And that look was reassuring…

Yes, at least, when I was near her. And so I always look for a reassuring look, I always look for something that is bigger than me. Who can tell me what my literature teacher told me when I was 13-14 years old: “you can build your life around words”. It was because he told me that that I started doing it. Otherwise, I never would have done it. I think we all need to be motivated by a look and by a form of love.

Afterwards, doubt is specific to the artist. An artist who has no doubts, he goes around in circles…

I can’t help but doubt. And in life, it’s the same. Every time we have tried things, experienced an attempt, whether it worked well or it stopped, I always fall back into doubt.

When you were younger, you were shy, and you expressed that through words. But it’s more complicated when you’re a boy to show your extreme sensitivity, a feminine sensitivity…

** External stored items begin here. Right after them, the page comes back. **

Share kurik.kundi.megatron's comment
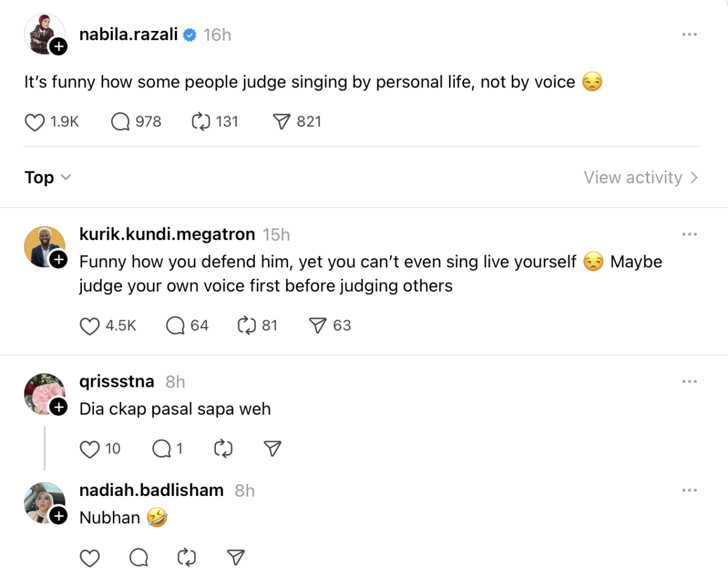point(317,326)
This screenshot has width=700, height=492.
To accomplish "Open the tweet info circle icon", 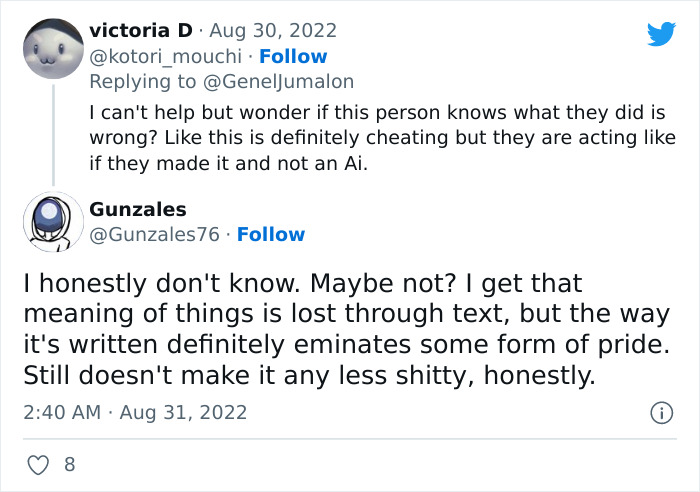I will pos(660,412).
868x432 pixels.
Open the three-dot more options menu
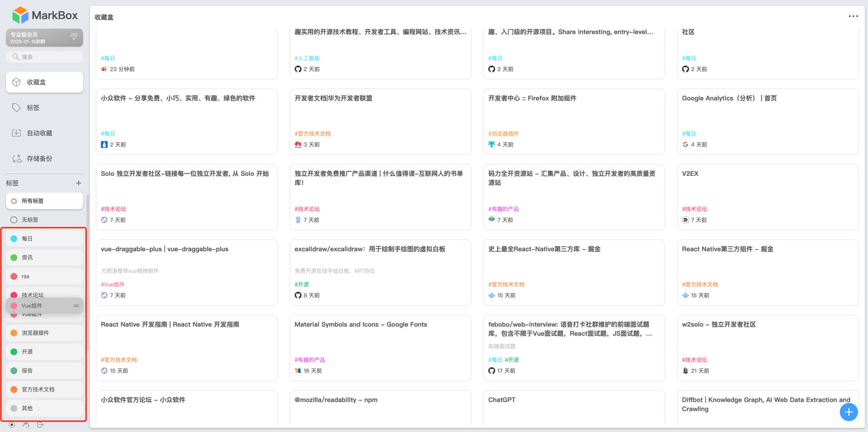tap(853, 16)
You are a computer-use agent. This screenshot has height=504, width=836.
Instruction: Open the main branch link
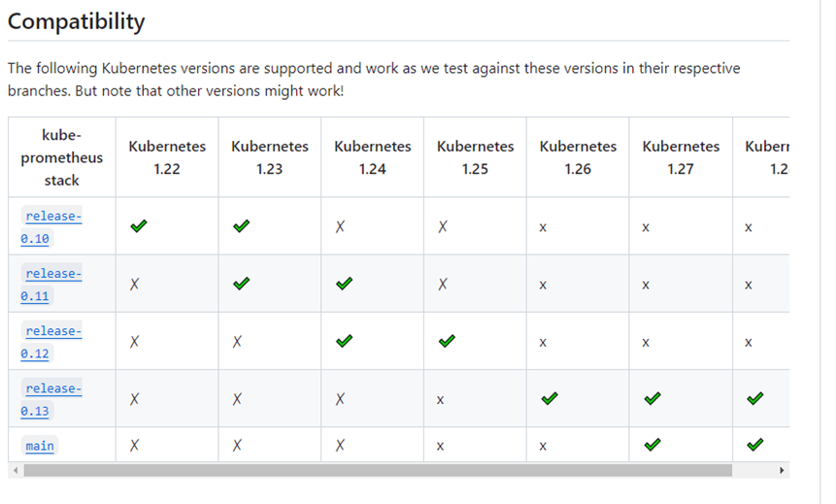coord(40,446)
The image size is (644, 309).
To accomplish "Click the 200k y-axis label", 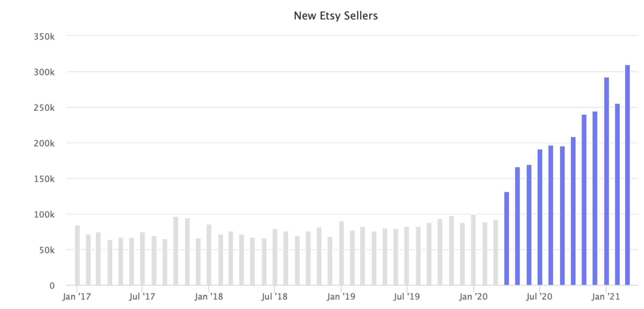I will (x=44, y=143).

Yes, I am very feminine. It’s getting better because the world is becoming more and more feminine, and we’re fighting for it. Women are the most discriminated people in the world. In every country in the world, people harm it, they try to prevent it. And sometimes even with violent weapons. I was raised by four women, my mother, my two grandmothers and my aunt. Thanks to them, I was immersed in a feminine environment, I lived with them, I cooked, I did the dishes, I saw them cleaning, I helped them sew. So, I feel better with girls. And my audience has always been very female and very gay. And I didn’t want to lose that, I tried to keep that with good intentions, without cheating. The boys took a while to come to me. It took the film “The Hearts of Men” for that.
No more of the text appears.